Sunday, January 18, 2015

Let's continue the legacy of Martin Luther King



MTV devotes
 a day's
 programming 
talking 
about race



KUDOS to MTV for devoting today, the Martin Luther King Holiday, to a conversation about race. The station is devoting 12 hours of programming starting at 9 a.m. EST and PST. Link here to join in. It is MTV's attempt to get Millennials and other young people involved on the topic of race, race relations and how to perhaps resolve some of the issues.

“Underlying some of the blindness around bias and prejudice is a lack of understanding of the history – of why we are where we are today,” MTV President Stephen Friedman told The Huffington Post.

“That’s why Martin Luther King, Jr. Day is so critical. It’s a day when we’re immersed in the history and his great legacy, and we can look back at how far we’ve come and, very importantly, look ahead at how far we still need to go.”

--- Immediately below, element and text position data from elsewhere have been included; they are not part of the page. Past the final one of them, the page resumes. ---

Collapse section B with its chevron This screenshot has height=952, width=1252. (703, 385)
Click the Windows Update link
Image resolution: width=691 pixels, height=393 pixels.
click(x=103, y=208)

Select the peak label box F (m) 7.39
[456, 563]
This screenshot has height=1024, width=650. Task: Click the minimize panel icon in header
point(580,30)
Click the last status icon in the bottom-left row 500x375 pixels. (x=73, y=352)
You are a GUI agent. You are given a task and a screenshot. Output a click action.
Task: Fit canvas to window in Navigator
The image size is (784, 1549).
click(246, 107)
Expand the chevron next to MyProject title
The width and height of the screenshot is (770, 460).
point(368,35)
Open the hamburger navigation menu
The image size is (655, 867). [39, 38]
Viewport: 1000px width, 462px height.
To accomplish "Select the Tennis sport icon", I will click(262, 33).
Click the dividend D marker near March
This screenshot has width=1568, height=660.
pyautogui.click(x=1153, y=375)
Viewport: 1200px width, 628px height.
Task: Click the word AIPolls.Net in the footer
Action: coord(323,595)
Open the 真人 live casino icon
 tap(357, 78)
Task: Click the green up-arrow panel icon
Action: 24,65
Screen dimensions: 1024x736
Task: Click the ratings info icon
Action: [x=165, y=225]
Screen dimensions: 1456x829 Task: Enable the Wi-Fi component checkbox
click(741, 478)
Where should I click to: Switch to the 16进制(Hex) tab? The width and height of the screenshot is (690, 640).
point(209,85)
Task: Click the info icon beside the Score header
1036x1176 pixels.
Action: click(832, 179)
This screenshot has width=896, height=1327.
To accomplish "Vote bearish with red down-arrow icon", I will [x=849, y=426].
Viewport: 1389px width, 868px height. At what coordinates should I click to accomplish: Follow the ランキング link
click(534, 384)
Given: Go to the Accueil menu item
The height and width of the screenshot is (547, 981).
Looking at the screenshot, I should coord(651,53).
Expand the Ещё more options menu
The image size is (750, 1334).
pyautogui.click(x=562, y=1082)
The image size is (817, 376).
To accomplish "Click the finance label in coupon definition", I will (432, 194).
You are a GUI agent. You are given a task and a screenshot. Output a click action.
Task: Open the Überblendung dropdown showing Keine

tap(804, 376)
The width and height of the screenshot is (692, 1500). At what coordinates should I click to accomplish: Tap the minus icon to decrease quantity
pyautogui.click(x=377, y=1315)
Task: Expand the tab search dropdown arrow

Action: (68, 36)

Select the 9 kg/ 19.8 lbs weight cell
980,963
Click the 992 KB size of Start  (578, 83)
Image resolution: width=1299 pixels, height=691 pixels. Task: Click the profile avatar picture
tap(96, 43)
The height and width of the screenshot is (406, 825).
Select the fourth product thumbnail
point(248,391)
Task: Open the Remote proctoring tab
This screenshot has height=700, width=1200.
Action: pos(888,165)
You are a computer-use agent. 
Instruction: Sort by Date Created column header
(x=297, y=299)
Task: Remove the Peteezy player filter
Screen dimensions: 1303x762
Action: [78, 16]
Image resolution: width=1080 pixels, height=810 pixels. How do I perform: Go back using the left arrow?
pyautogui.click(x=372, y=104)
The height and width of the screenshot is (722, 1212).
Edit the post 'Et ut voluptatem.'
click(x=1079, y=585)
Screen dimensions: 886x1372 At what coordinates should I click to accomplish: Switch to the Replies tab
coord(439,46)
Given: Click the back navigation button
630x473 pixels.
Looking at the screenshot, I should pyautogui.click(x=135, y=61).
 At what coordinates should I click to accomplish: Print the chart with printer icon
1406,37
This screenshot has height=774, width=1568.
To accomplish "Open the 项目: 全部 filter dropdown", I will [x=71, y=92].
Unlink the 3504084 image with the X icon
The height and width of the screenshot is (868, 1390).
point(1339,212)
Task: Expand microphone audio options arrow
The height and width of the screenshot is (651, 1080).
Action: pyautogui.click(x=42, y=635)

According to a recent MTV study, 73% of 14 to 24-year-olds believe that having more open, constructive conversations about bias will help people become less prejudiced, yet only 10% report having those conversations often.

Although in Black & White, let's remember that The Talk needs to be widened to include Latinos and Asians. The Talk is more complicated than the old black and white paradigm, in should now include brown, yellow and red and all the shades in-between.

For you new immigrants, the short-lived Asian American civil rights movement of the 70's owes itself to the strides made African Americans.

There's an excellent article by author Eric Liu on the CNN website where he states:

"As a Chinese American, I am an inheritor of what white people wrote in the Constitution and what they did to subvert it. I am the beneficiary of what black people and people of every color have done to redeem the Constitution. I am sometimes the object of a presumption that yellow people are presumed foreign until proven otherwise. 
"I own the good, the bad and the ugly of this country. None of this is neat. None of it is colorblind either."

If you're uncomfortable talking about race, clicking here might help.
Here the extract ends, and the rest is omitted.